▸ TASK INSTRUCTIONS:
Reproduce the following data word for word, without changing anything.

════════

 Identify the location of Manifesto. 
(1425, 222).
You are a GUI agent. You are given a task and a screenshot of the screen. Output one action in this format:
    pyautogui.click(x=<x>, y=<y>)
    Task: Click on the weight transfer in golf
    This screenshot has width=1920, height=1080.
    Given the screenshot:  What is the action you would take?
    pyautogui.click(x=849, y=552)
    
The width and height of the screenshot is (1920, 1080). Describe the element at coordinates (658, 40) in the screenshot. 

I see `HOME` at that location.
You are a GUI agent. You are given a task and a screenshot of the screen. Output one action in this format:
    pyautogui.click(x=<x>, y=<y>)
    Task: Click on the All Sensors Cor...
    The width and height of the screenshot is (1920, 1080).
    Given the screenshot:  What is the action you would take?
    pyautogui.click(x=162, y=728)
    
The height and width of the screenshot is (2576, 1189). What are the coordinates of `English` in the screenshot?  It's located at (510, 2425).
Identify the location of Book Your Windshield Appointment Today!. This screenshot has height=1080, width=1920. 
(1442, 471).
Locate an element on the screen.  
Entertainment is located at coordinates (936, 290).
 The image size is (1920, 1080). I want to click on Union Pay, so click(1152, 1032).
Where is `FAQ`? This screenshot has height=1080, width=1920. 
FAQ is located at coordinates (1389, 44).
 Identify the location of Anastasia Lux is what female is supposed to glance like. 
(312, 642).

════════

▸ THE RESULT:
 Identify the location of Manifesto. 
(1425, 222).
You are a GUI agent. You are given a task and a screenshot of the screen. Output one action in this format:
    pyautogui.click(x=<x>, y=<y>)
    Task: Click on the weight transfer in golf
    This screenshot has width=1920, height=1080.
    Given the screenshot:  What is the action you would take?
    pyautogui.click(x=849, y=552)
    
The width and height of the screenshot is (1920, 1080). Describe the element at coordinates (658, 40) in the screenshot. 

I see `HOME` at that location.
You are a GUI agent. You are given a task and a screenshot of the screen. Output one action in this format:
    pyautogui.click(x=<x>, y=<y>)
    Task: Click on the All Sensors Cor...
    The width and height of the screenshot is (1920, 1080).
    Given the screenshot:  What is the action you would take?
    pyautogui.click(x=162, y=728)
    
The height and width of the screenshot is (2576, 1189). What are the coordinates of `English` in the screenshot?  It's located at (510, 2425).
Identify the location of Book Your Windshield Appointment Today!. This screenshot has height=1080, width=1920. 
(1442, 471).
Locate an element on the screen.  
Entertainment is located at coordinates (936, 290).
 The image size is (1920, 1080). I want to click on Union Pay, so click(1152, 1032).
Where is `FAQ`? This screenshot has height=1080, width=1920. 
FAQ is located at coordinates (1389, 44).
 Identify the location of Anastasia Lux is what female is supposed to glance like. 
(312, 642).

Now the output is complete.